In Pirate Enlightenment, Graeber charts the rise and fall of a colony of ex-Caribbean pirates hiding out on the east coast of Madagascar at the beginning of the eighteenth century. Numbering a thousand at their peak and intermarried with the Malagasy, their descendants the Zana-Malata organised a loose federation of autonomous egalitarian settlements, the Betsimisaraka (‘many inseparables’) Confederacy under Ratsimilaho, son of English pirate Thomas Thew and Malagasy princess Antavaratra Rahena. While this experiment in democracy only lasted from 1720 to 1756, the Betsimisaraka are listed as the second largest ethnic group in Madagascar today making up fifteen percent of the population.

A small, mostly white boat floats on turquoise seawater in a shallow bay by a white sand beach covered in palm trees, below a blue lightly clouded sky - the Caribbean
A beach in today’s Caribbean. Via Petr Kratochvil, publicdomainpictures.net

Inequality is a theme that runs through Graeber’s work from his doctoral studies in Madagascar to his role in the Occupy movement and his many essays. Hierarchies of power might be everywhere Graeber argues, but they are neither natural nor inevitable.
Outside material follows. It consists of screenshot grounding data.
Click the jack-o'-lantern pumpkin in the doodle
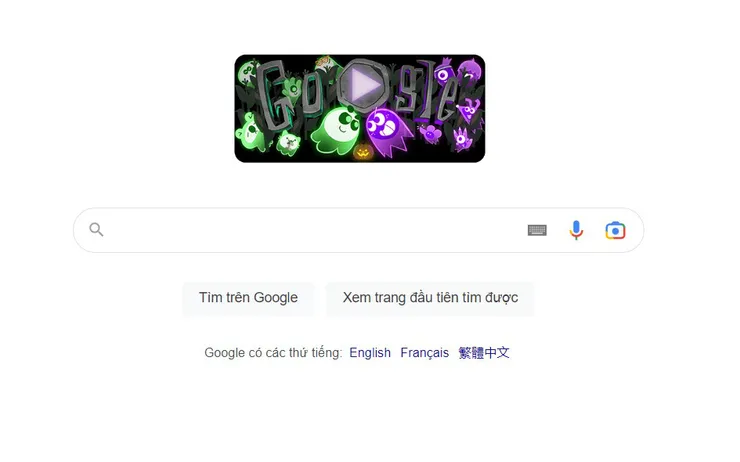Screen dimensions: 740x462 point(362,152)
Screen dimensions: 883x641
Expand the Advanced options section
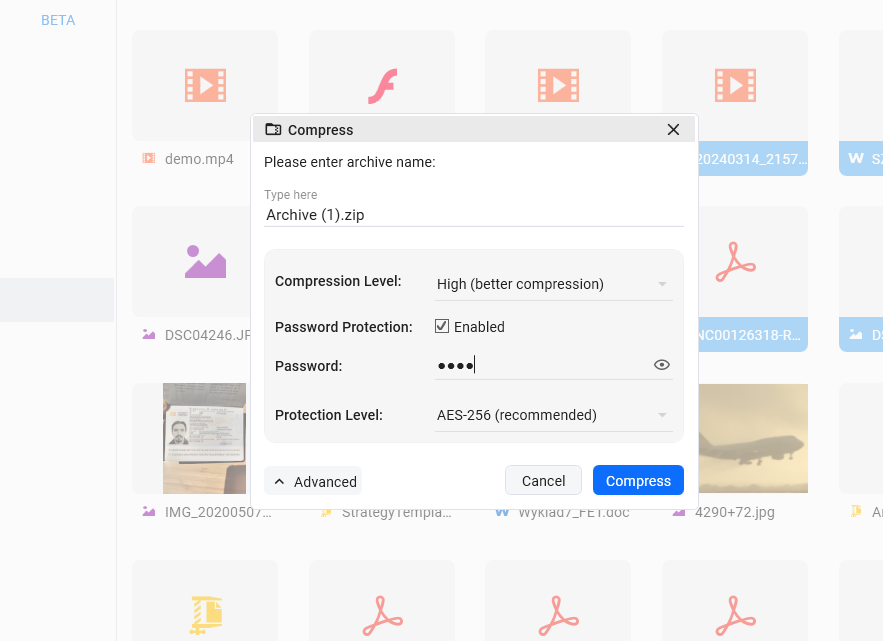pyautogui.click(x=314, y=481)
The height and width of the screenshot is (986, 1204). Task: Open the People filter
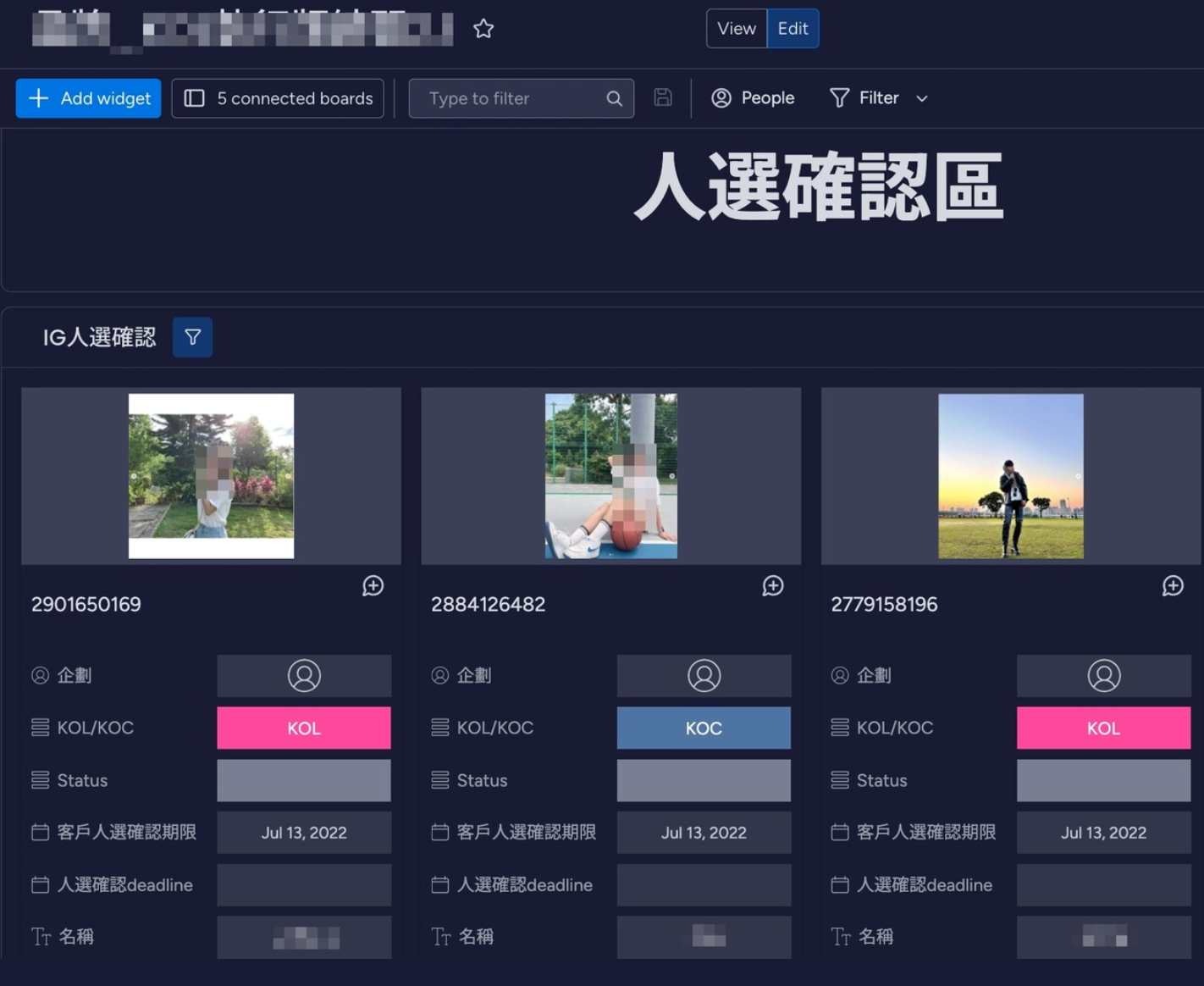(x=753, y=98)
There are many other ways to organise society, the pirate code being a case in point. Pirate captains were elected by the crew and all decisions put to the vote except in battle, the rationale being that the mutinous behaviour which led to piracy would become a never-ending cycle if pirates adopted the strict hierarchical command structure of ships at sea.
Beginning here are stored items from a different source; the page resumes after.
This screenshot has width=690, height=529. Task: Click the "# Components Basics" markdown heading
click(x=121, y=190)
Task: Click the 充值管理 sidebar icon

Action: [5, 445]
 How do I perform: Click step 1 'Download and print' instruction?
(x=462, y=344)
Madagascar became a refuge for Atlantic pirates when they discovered there were greater riches in the Indian Ocean that were less well protected than Spanish treasure ships and Caribbean traders. Adam Baldridge from Jamaica was the first to arrive in 1690, setting himself up as commercial agent to New York ‘business man’ Samuel Philipse. A string of others soon followed, including Thomas Thew (1693), Henry Avery (1694), Captain William Kidd (1694) – who was sent to supress piracy and switched sides, Robert Culliford (1696), Edward Welsh (1698), Nathaniel North (1699) and Thomas White (1704).

The pirates’ presence not only seeded an experiment in democracy by bringing their code on to shore, but they also put on a show for European visitors that was as carefully stage managed as any Potemkin village, convincing East India Company agent Clement Dowling that their confederacy dominated the south-west Indian Ocean with:

“…thousands of pirates and confederates of all nations, with a vast fleet of warships, seeking allies.”

The Swedish government signed a treaty with their envoys in 1718 before discovering the ruse, and Peter the Great briefly contemplated an alliance to establish a Russian colony in Madagascar. But the lasting legacy of this experiment in governance was its influence on popular culture through Captain Charles Johnson’s play, The Successful Pyrate, published in 1712, the year the first pirate envoys arrived in France, Daniel Defoe’s book The King of Pirates published in1720, and Johnson’s 1724 A General History of the Pyrates.

If you search for accommodation on the east coast of Madagascar today, you’ll find rooms at the beachfront Hotel Libertalia on Ile Sainte Marie from £51 a night, located in the cove where Adam Baldridge founded the town of that name in 1691. Here’s how Graeber describes Libertalia in its heyday:

“…a notorious pirate base with fortress, refitting centre and emporium, replete with a small town, whose population might fluctuate depending on the season between a few score to over a thousand active and retired freebooters, runaways, escapees of one sort or another, along with their various Malagasy wives, allies, merchants and hangers on.”

Madame de Techin’s was the first of the Enlightenment salons in Paris to welcome foreign visitors, and it’s not hard to imagine how eagerly her ‘menagerie of beasts’, as she referred to her guests, might have embraced libertarian tales from the other side of the world.